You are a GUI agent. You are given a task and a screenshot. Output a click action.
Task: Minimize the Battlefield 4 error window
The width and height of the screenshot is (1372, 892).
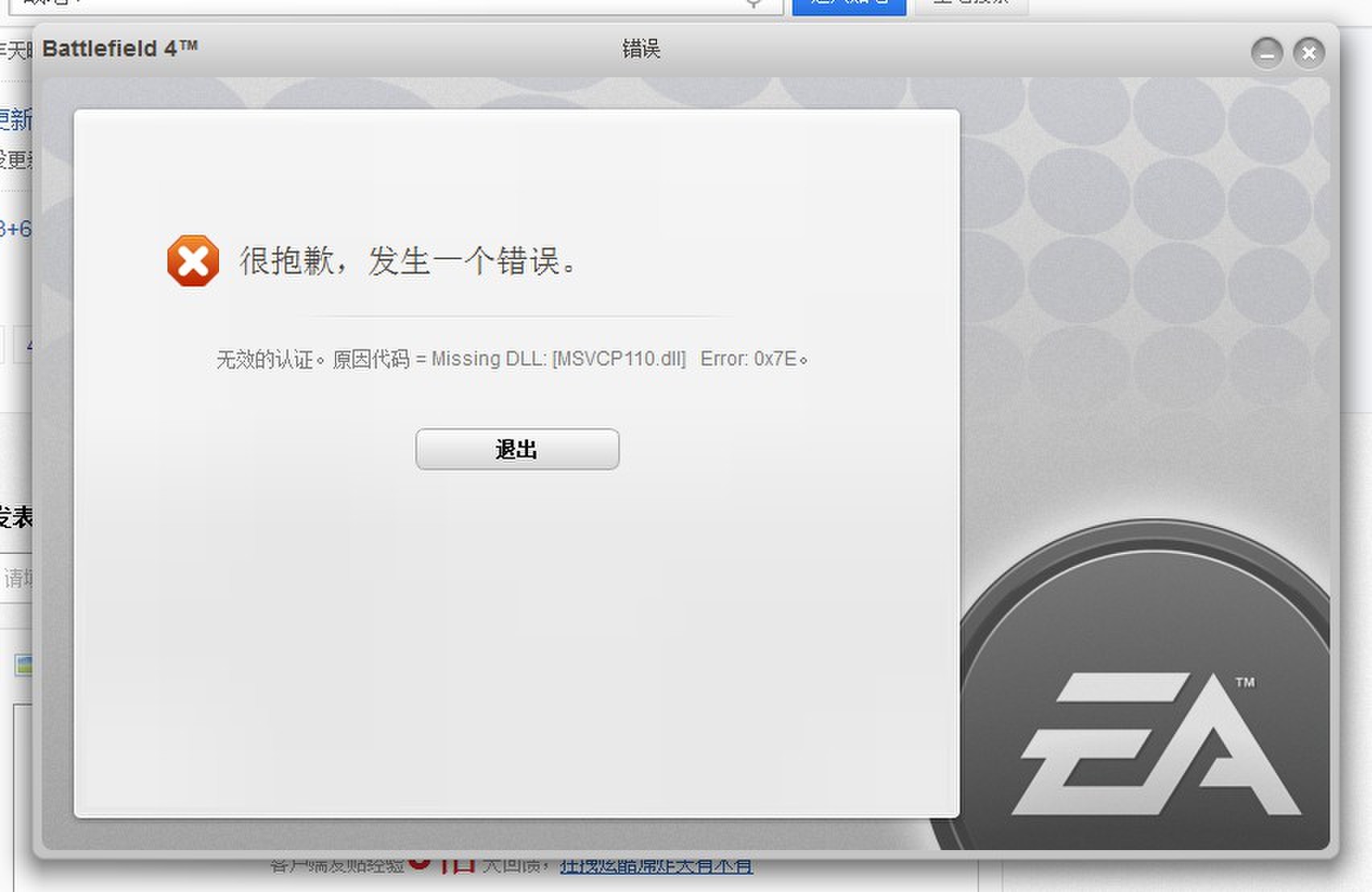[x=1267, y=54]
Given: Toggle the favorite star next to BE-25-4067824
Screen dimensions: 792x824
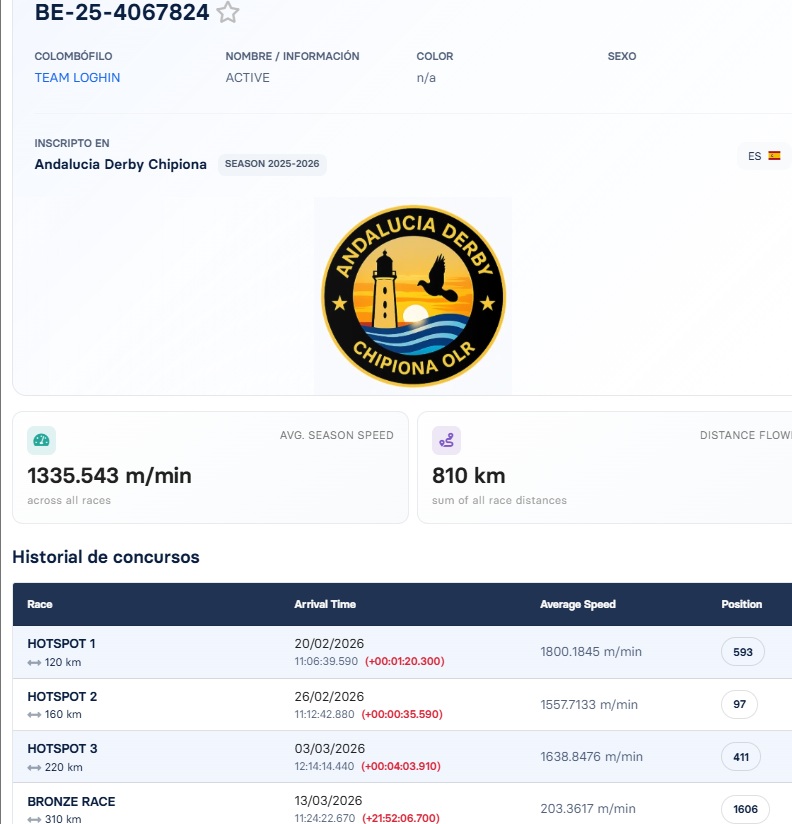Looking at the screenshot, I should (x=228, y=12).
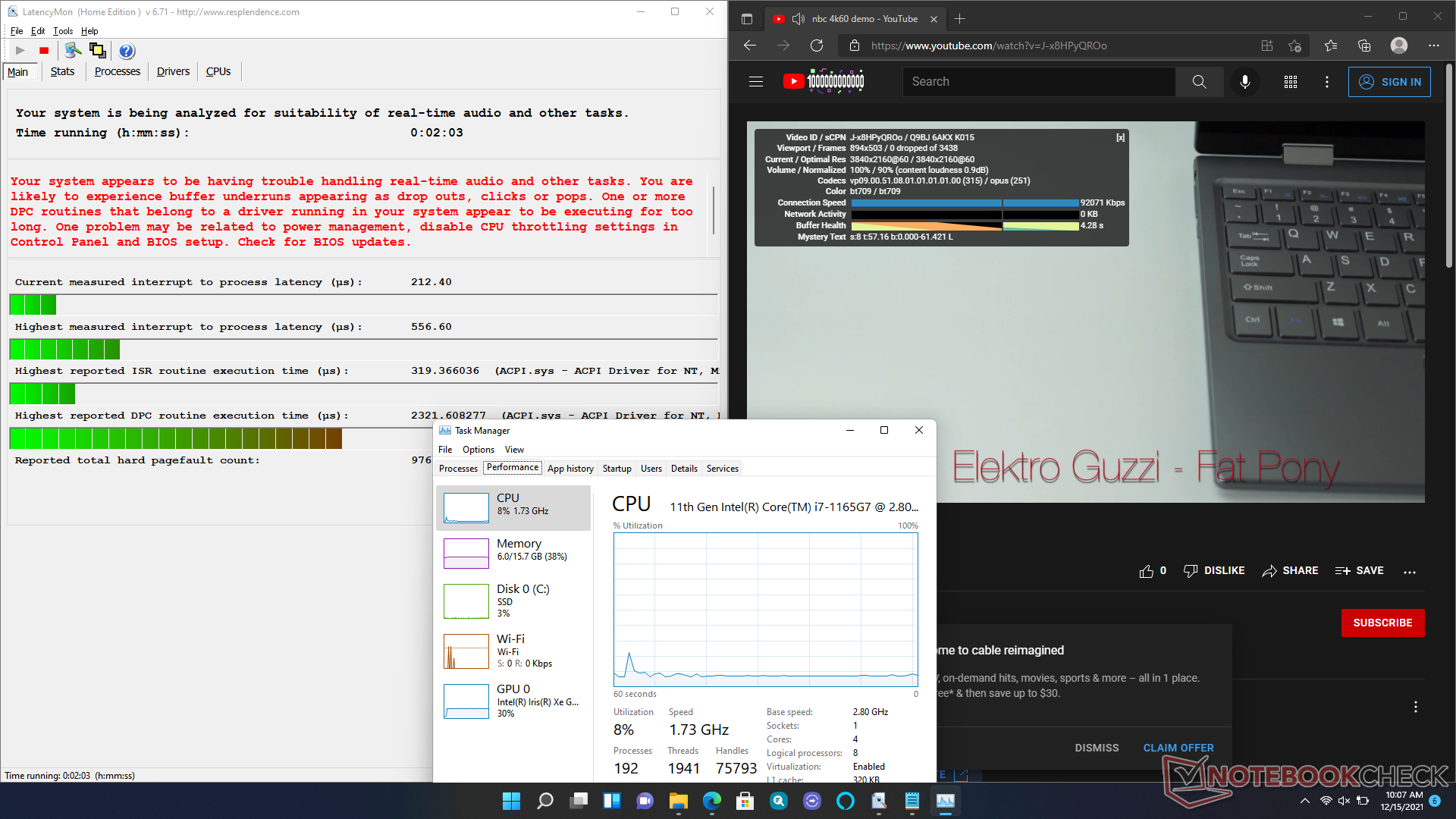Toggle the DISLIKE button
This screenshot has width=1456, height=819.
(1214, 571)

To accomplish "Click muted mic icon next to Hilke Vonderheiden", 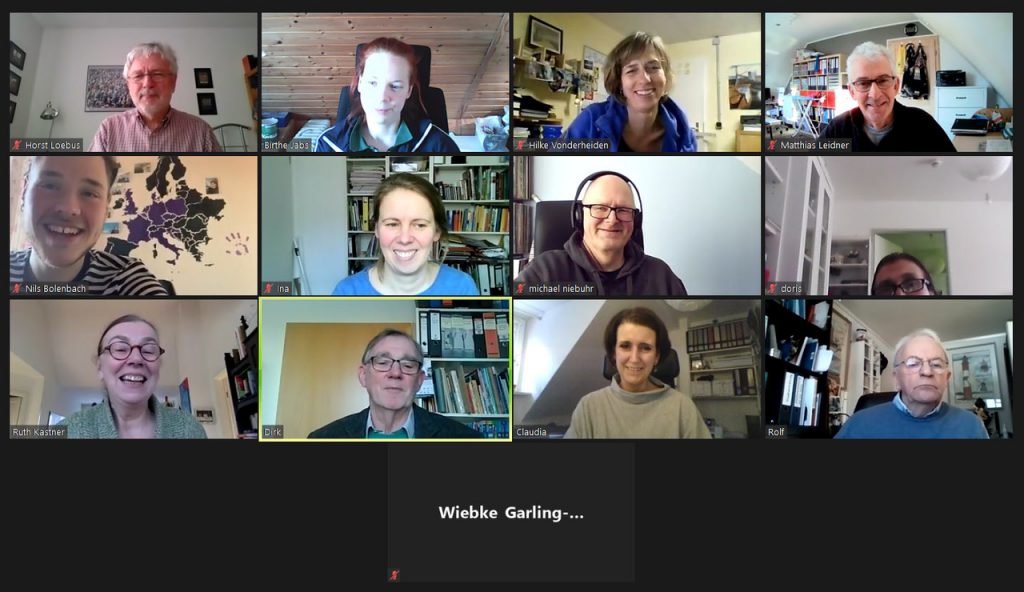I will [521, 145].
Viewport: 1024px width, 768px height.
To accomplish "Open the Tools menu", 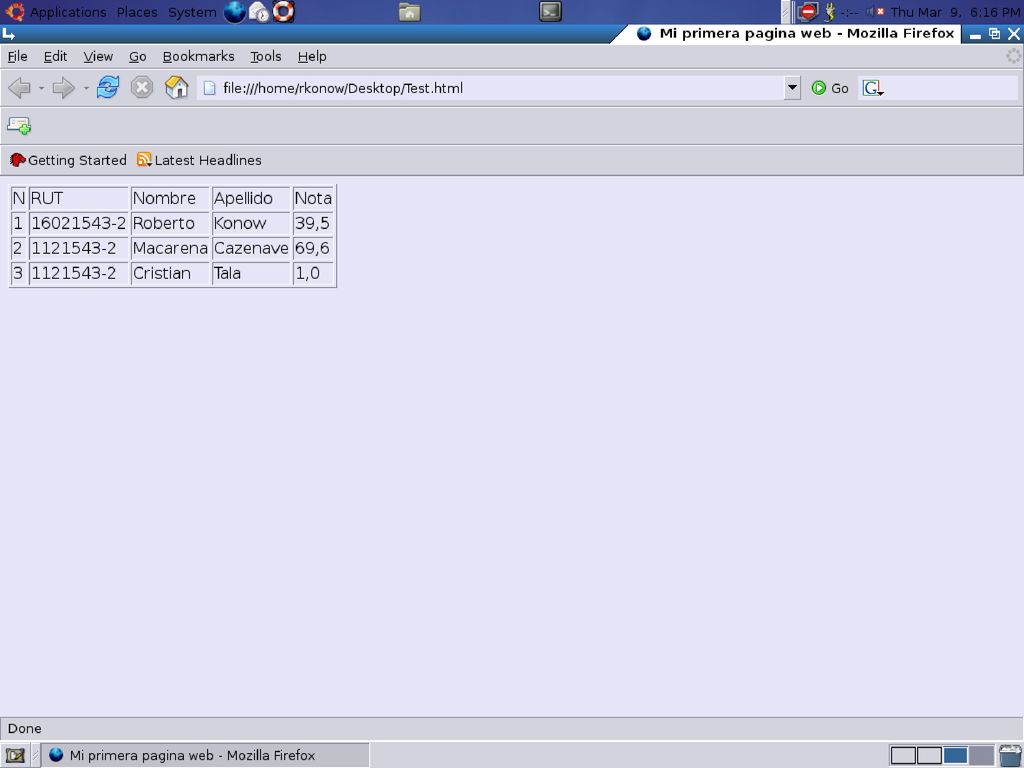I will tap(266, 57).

---

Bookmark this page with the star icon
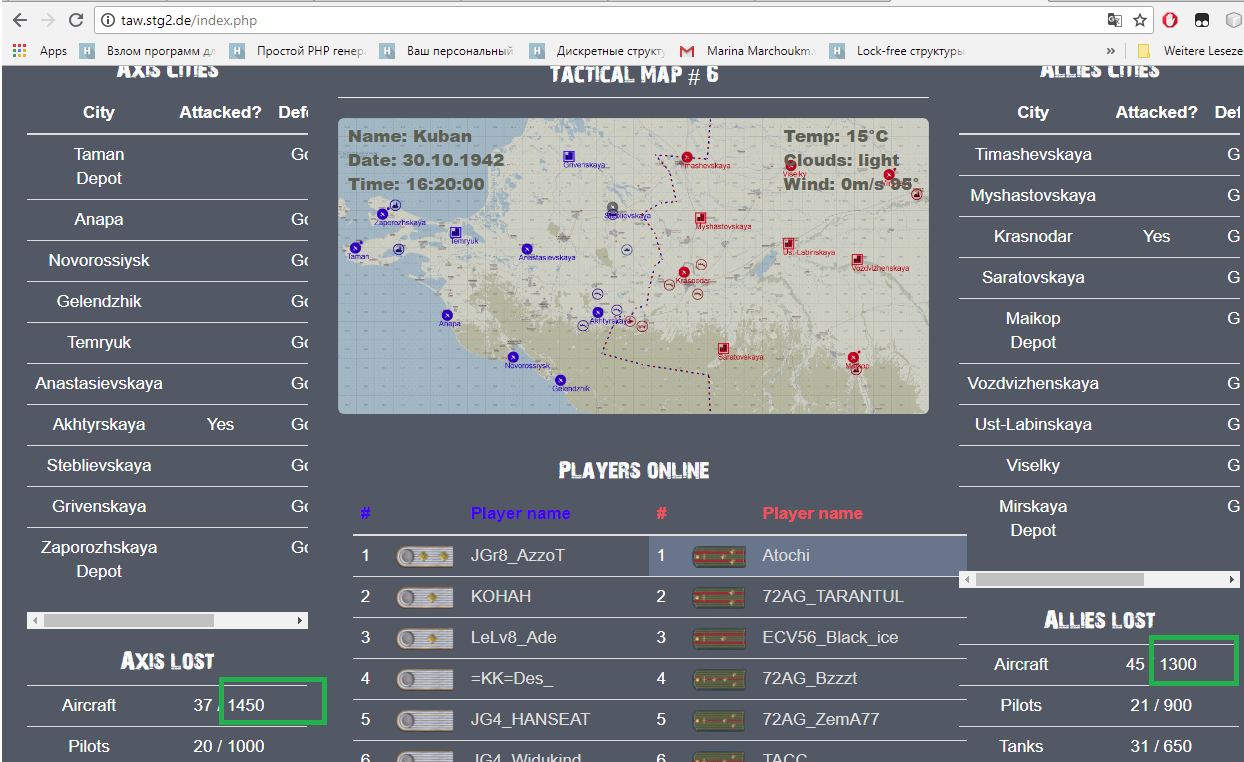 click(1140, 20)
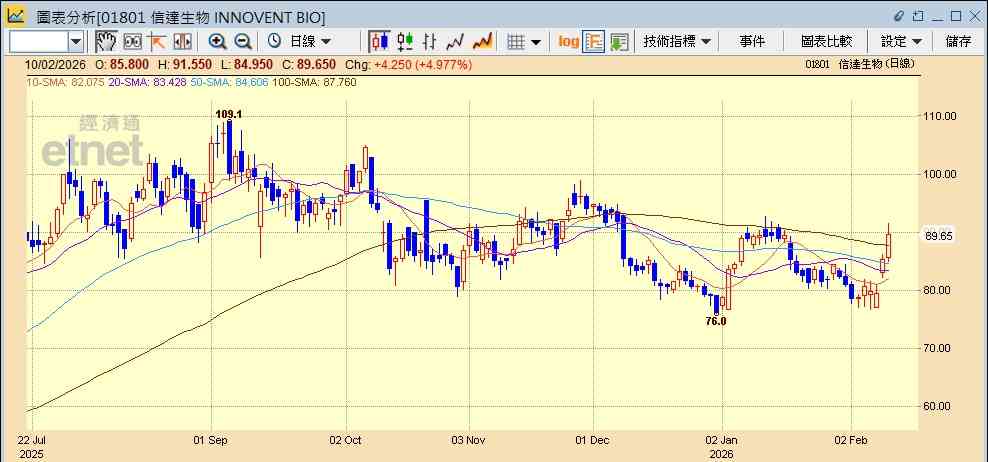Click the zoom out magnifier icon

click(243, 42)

==

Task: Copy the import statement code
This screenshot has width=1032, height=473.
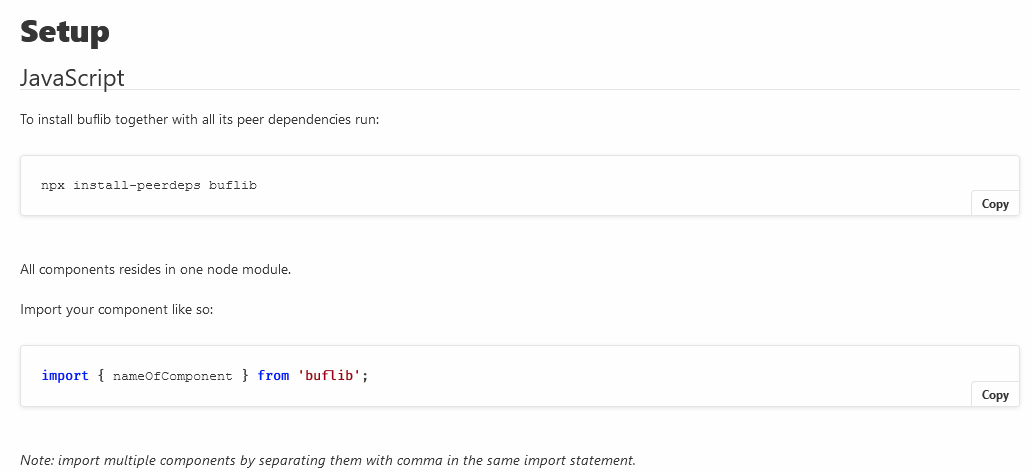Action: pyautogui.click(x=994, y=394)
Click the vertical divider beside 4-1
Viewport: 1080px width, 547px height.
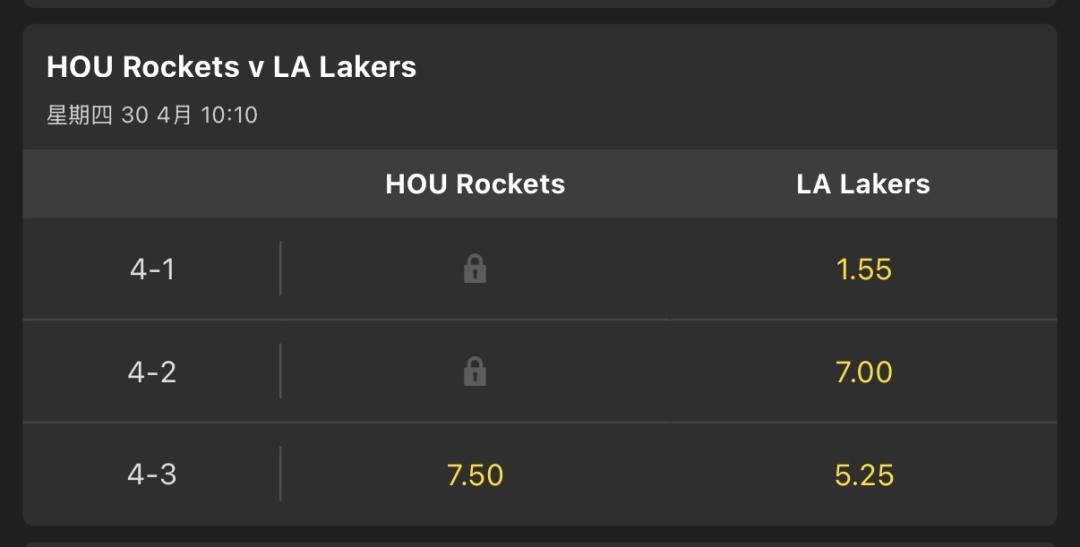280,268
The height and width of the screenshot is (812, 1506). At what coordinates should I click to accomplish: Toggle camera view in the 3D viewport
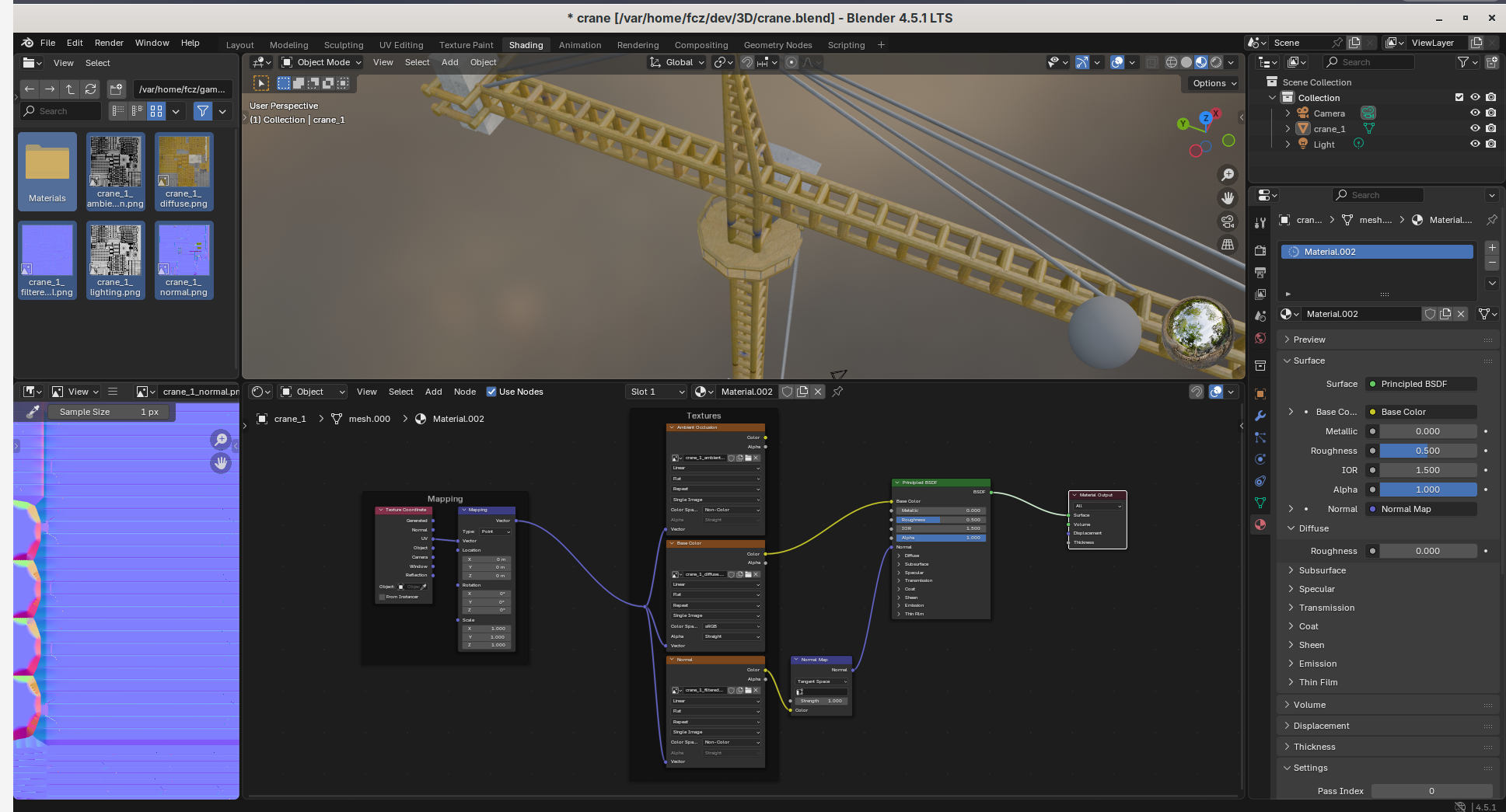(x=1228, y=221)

__WRITTEN EXERCISE__
From the data above, pull out every line that contains the string "width", treating uppercase and lowercase as different.

__TASK ANSWER__
The width and height of the screenshot is (1372, 892).
This screenshot has width=1456, height=819.
Viewport: 1024px width, 768px height.
This screenshot has width=1032, height=473.
Viewport: 1080px width, 547px height.
The height and width of the screenshot is (812, 1506). At what coordinates should I click to accomplish: Toggle camera view in the 3D viewport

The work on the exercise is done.